Theaster Gates: A Clay Sermon, Whitechapel, review: incoherent and intellectually undaring

Clay is the subject of Theaster Gates' latest exhibtion - Courtesy Theaster Gates
Clay is the subject of Theaster Gates' latest exhibtion - Courtesy Theaster Gates

If you’re not familiar with the name of the black American artist, Theaster Gates, you will be soon. The 48-year-old from Chicago is embarking on a project called “The Question of Clay”, the scope of which is pretty much unrivalled in recent memory.

It’s being staged over the next year across four London venues: the Whitechapel Gallery; the V&A; White Cube gallery; and the Serpentine, for which Gates will design its annual architecture Pavilion in 2022. Not all the details have been revealed yet, but – as the title suggests – what will unite the project’s parts is the inspiration of clay.

In this, Gates is returning to his roots, having started out his career as a potter. (He’s best known as an artist-activist, helping transform run-down areas of his home city’s South Side neighbourhood into busy, cultural spaces.)

“The Question of Clay” launches this week with an exhibition of more than 100 works at the Whitechapel: 66 made by Gates and 46 selected by him from international collections. From the V&A, he has borrowed two pieces that make for intriguing viewing side by side. One is a medallion made by Wedgwood in 1787, in support of the abolition of slavery. Depicting a black man on his knees, in chains, it bears the inscription “Am I not a man and a brother?”

The second work – made by another Staffordshire pottery firm soon afterwards – is a tobacco jar in the form of a grinning, black servant-boy polishing a boot. Such jars were once highly popular, and Gates’s juxtaposition of the two pieces confirms – if it needed confirming – that racial attitudes have never been straightforward.

Afro-Ikebana 2019 Cast bronze, clay and tatami mats - © Theaster Gates
Afro-Ikebana 2019 Cast bronze, clay and tatami mats - ? Theaster Gates

Sadly, it’s hard to find connections between many of the other ceramics and sculptures on show. Apart from the base material of clay, that is – and potters have been working clay across the world for millennia, so that’s hardly any kind of focus. One can’t help but think that Gates erred by including works by so many other ceramicists: ranging from a Western Han dynasty storage jar (from 1st or 2nd Century BC China) to an Abstract Expressionist sculpture by the 20th-Century American, Peter Voulkos.

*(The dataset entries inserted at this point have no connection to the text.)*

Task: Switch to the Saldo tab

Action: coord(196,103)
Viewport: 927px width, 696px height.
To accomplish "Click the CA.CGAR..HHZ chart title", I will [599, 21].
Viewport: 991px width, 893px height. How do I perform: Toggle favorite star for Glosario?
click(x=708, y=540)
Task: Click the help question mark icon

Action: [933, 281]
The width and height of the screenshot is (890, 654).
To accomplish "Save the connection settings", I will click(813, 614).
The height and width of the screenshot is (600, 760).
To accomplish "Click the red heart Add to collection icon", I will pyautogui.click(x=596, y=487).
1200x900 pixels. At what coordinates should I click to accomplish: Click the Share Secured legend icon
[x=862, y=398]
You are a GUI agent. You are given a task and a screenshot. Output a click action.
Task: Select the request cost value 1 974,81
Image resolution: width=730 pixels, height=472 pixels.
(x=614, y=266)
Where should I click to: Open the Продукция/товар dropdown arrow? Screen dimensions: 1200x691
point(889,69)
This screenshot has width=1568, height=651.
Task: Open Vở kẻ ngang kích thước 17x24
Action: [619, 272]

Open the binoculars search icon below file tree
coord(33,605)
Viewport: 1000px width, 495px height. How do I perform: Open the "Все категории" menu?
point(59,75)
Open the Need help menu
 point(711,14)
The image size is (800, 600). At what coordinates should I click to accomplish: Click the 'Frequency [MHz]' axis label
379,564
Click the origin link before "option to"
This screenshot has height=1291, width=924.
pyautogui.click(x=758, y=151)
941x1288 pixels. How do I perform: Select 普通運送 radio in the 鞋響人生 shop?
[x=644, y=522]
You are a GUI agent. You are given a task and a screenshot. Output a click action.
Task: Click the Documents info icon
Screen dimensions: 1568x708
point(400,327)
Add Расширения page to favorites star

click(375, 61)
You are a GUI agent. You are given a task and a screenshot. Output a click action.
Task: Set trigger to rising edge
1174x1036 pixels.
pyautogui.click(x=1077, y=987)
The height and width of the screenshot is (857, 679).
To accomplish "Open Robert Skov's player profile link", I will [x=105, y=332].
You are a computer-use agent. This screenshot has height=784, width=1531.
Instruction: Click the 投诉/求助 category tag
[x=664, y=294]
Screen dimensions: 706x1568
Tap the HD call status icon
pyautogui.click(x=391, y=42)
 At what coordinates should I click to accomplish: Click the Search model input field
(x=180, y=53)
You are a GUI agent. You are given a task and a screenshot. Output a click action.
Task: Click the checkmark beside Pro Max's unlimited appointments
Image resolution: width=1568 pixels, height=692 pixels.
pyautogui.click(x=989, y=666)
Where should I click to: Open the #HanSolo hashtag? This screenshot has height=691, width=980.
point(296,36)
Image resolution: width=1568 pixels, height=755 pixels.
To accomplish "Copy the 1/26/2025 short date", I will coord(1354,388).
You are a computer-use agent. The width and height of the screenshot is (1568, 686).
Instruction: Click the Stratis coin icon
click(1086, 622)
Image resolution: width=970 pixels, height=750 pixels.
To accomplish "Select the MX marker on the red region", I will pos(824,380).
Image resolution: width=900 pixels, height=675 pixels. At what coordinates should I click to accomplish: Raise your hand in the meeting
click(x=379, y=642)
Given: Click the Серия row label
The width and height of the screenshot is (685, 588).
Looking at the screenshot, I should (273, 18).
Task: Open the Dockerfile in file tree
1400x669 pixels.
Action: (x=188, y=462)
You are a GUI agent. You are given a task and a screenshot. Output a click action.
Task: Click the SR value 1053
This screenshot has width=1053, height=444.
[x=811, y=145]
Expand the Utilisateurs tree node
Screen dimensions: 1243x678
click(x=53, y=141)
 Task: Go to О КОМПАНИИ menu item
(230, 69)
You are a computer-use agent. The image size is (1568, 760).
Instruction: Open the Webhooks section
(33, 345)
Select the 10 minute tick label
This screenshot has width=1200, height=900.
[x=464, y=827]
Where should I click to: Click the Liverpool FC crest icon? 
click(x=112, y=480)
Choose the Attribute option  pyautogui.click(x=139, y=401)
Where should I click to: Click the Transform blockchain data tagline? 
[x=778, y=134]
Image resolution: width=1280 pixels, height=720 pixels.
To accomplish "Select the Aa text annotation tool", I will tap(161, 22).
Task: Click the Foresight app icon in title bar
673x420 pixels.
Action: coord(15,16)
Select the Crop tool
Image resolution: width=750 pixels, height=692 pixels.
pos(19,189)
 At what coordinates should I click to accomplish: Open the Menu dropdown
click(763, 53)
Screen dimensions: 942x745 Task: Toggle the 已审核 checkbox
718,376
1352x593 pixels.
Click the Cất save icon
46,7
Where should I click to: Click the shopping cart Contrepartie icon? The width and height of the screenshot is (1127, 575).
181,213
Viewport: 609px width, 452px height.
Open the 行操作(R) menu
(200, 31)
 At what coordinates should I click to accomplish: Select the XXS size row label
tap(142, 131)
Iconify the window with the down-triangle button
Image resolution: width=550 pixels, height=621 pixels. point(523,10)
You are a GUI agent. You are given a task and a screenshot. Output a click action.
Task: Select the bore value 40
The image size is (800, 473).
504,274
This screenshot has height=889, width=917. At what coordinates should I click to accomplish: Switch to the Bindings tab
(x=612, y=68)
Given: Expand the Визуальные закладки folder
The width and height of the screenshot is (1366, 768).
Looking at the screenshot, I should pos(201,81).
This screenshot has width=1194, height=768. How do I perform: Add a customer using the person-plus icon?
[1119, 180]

To be fair, many of Gates’s own pieces are engaging. The sculpture, Lady on Senufo Stool (2020), for example, harks back to the wood-carved, bolt-upright, ancestor figures of the Senufo culture of West Africa (much admired by Picasso). Gates’s twist on them is to work in brick – and to playfully have his figure bending drastically over backwards.

Would that he had chosen to exhibit only his own work. This is an incoherent show. As well as an intellectually undaring one: there’s little attempt to address the long-held tension between clay’s use for functional "craft" objects and for pieces of fine art.

Admittedly, three of the project’s four parts are still to come, but on initial evidence, “Feet of Clay” might have been a better title.